LA BIBLIOTHÈQUE RUSSE ET SLAVE

 LITTÉRATURE TCHÈQUE

 

 

Jan Neruda

1834 – 1891

 

 

 

 

 

LA MESSE DE SAINT VENCESLAS

CONTE DE MALA STRANA

(Svatováclavská mše)

 

 

 

1876

 

 

 

 

 


Traduction de Henri Hantich parue dans le Journal des Débats politiques et littéraires, n° 103-104, 1913.

 

 

 

 


J’étais blotti dans une encoignure du sombre escalier conduisant à la tribune d’orgue où j’attendais impatiemment la clôture des portes[1].

Il commençait à faire sombre. Je distinguais néanmoins à travers la grille, au bas de l’escalier, la silhouette de la tombe de saint Jean Népomucène et, du côté opposé, la porte vitrée de la sacristie.

On ne voyait personne. Le peu de fidèles venus ce soir-là au Saint étaient depuis longtemps partis. La grande nef, déserte, me semblait immense.

Il y avait cependant quelqu’un encore.
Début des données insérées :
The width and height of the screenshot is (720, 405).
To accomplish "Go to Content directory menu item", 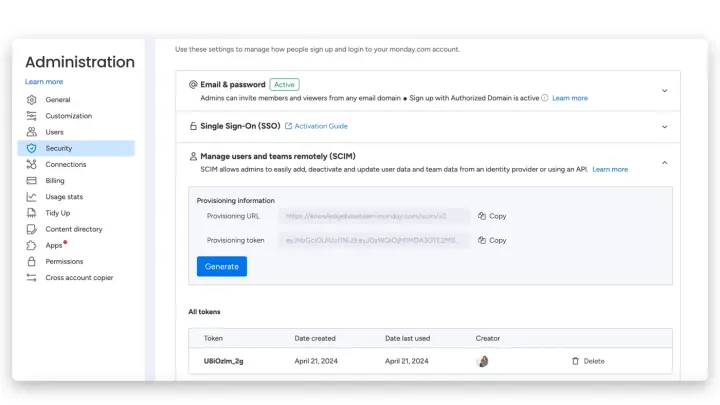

Une ombre légère se dessinait à côté de l’autel de saint Jean et, en regardant bien, il me semblait reconnaître en cette forme immobile, pliée en deux, ma mère.

Elle priait et semblait ne pas entendre le pas traînant du bedeau qui secouait à chaque pas son lourd trousseau de clefs. Il s’arrêtait de temps en temps, écoutant avec attention et puis, aucun bruit suspect n’étant parvenu à son oreille, il continuait sa monotone tournée. Ma mère ne se leva que lorsqu’il fut tout près. Alors, elle se signa et s’éloigna en hâte vers la sacristie. J’entendis encore quelque temps le lourd pas du bedeau et le cliquetis des clefs secouées. Puis la porte de la sacristie se ferma et tout tomba dans le plus profond silence. Je me sentis légèrement ému de ce silence de mort qui s’établit alors autour de moi ; mon cœur battait plus fort que d’habitude, mais ce ne fut qu’un moment. Je fermai vite la grille et montai au premier où j’écoutai un instant si la porte de la sacristie restait fermée.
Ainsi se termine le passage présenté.